Danıştayın yukarıda belirtilen kararının, fiilen çalışan memurlar hakkında olduğu, başvuruya konu olaydaki emekli ikramiyesi ve emeklilik aylığı yönünden ise 5434 sayılı Kanunun 121. maddesinde açık düzenleme bulunduğu ve Derece Mahkemelerinin bu düzenleme uyarınca yapılan fazla ödemenin geri alınması konusunda karar verdiği görülmekle, söz konusu İçtihadı Birleştirme Kararının hem normlar hiyerarşisi hem de kapsam bakımından başvuru konusu olaya uygulama olanağının bulunmadığı değerlendirilmiştir.

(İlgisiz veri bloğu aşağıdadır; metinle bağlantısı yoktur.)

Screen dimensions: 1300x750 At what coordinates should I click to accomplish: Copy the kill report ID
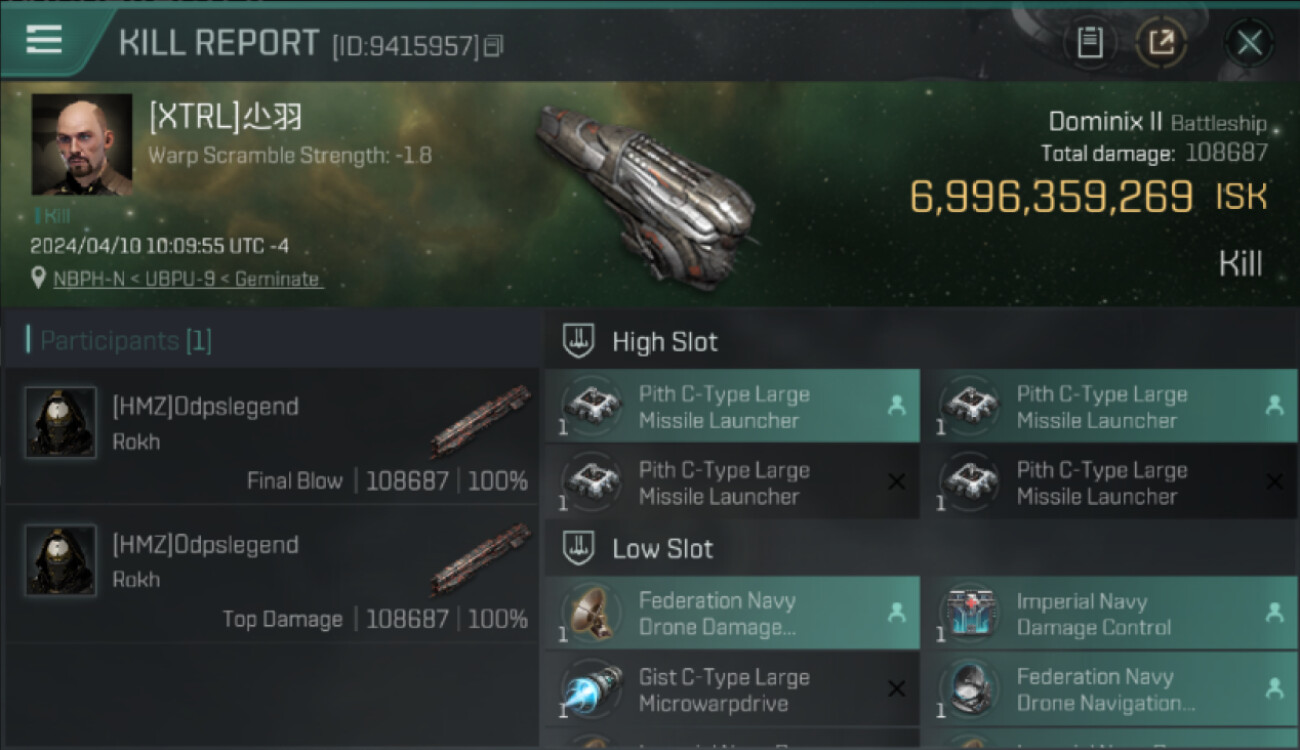pyautogui.click(x=493, y=46)
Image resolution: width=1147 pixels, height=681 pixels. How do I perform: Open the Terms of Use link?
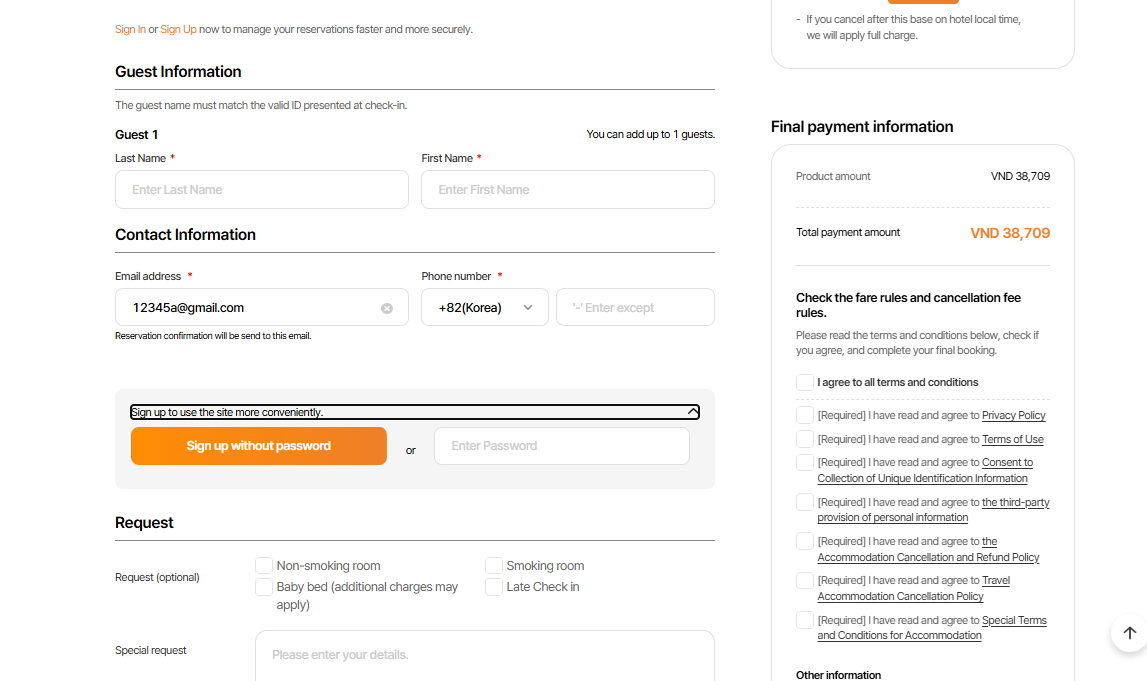pos(1012,439)
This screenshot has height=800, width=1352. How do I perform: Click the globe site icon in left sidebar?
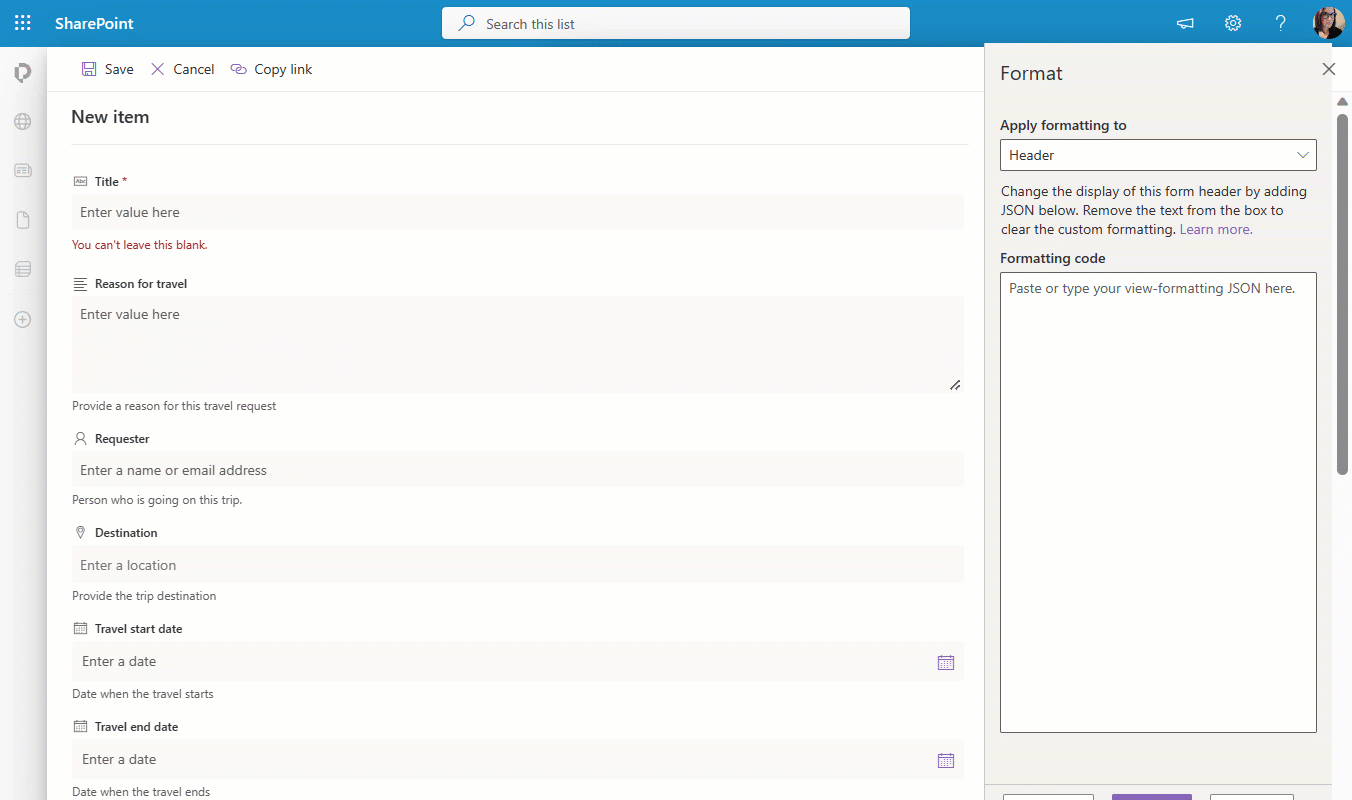22,121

**Açıklanan nedenlerle, başvurucu tarafından ileri sürülen iddiaların kanun yolu şikâyeti niteliğinde olduğu, derece mahkemeleri kararlarının bariz takdir hatası veya açık bîr keyfilik de içermediği anlaşıldığından başvurunun bu kısmının, diğer kabul edilebilirlik koşulları yönünden incelenmeksizin “açıkça dayanaktan yoksun olması” nedeniyle kabul edilemez olduğuna karar verilmesi gerekir.
denilmiş ve neticede Anayasa Mahkemesi emekli öğretmenin “Yargılamanın sonucu itibarıyla adil olmadığı iddiasının” açıkça dayanaktan yoksun olması nedeniyle KABUL EDİLEMEZ OLDUĞUNA, 12/3/2015 tarihinde OY BİRLİĞİYLE karar verdi.